When I play,  people are often intrigued by my cajón! Quite a lot of people have never heard of, seen, or listened to a cajón! 'What's that?',  they say, 'How can you get that 'box' to sound like that?' or,  'I thought it was someone playing a drum kit but then I saw it was you sitting on a 'box'', or even it looks like a 'speaker'.

So for those who are interested..... let me tell you a bit about cajóns!


'The Drum Kit in a Box'

The word cajón (pronounced caahone or caahon) is Spanish in origin.The word means crate or box or drawer. And this is exactly what a cajón is, it's a wooden box which is played as a drum. The modern cajón is often used to accompany the acoustic guitar and is popular in Andean, Cuban, and Flamenco music. The cajón is also becoming rapidly popular in blues, pop, rock, funk, world music, fusion, jazz, etc. It is often referred to as a "drum kit in a box".

History

The cajón was developed during the periods of slavery in coastal Perú, where it is associated with several Afro-Peruvian genres. The instrument reached a peak in popularity by 1850, and by the end of the 19th century cajón players were experimenting with the design of the instrument by bending some of the planks in the cajón's body to alter the instrument's patterns of sound vibration. After slavery the cajón was spread to a much larger audience including Criollos.

Given that the cajón comes from slave musicians in the Spanish colonial Americas, there are two complementary origin theories for the instrument. It is possible that the drum is a direct descendant of a number of boxlike musical instruments from west and central Africa, especially Angola and the Antilles. These instruments were adapted by Peruvian slaves from the Spanish shipping crates at their disposal.

Another theory is that slaves simply used boxes as musical instruments to subvert Spanish colonial bans on music in predominantly African areas. In this way, cajóns could easily be disguised as seats or stools, thus avoiding identification as musical instruments. In all likelihood it is a combination of these factors - African origins and Spanish suppression of slave music - that led to the cajón's creation.

Spanish flamenco guitar player Paco de Lucía brought to Spain a cajón formerly owned by Peruvian percussionist Caitro Soto in 1977 with the purpose of using it as a more reliable rhythmic base in Flamenco - you can see Paco in action with his cajón players in this video.


Construction and sound

Since it's early beginnings the design of the the cajon has not changed all that much. From the most modern up to date cajons with built in amplification and adjustable snare and bass tones to the most humble box crate, the cajon is still a hollow box usually made from plywood. The cajon has a thin layer of plywood on one side....like the bottom of a drawer.....and thicker wood to the sides and top, usually the back (or sides) of the cajon has a sound hole, and simply beating on different parts of the front surface will give different sounds.

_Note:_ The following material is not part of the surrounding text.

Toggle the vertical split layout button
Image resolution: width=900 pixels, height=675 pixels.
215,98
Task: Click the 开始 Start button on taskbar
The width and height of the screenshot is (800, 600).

Some cajons are built with more than one playing surface and of different wood to give different effects.

A bass drum sound is achieved by hitting the middle of the playing surface and higher toned sound can be achieved by hitting the box closer to the top.  So a cajón box drum can be played to get a similar sound one would a bass drum and toms and when fitted with snare wires effects similar to a snare drum,  but instead of needing a transit van to transport a full drum kit, a cajón packs into one easily carried bag.This makes the box drum cajón a very versatile and easily transportable instrument, which also as a bonus, provides me with a seat when there are none!! Below I'm accompanying Jez in our acoustic duo Silurian.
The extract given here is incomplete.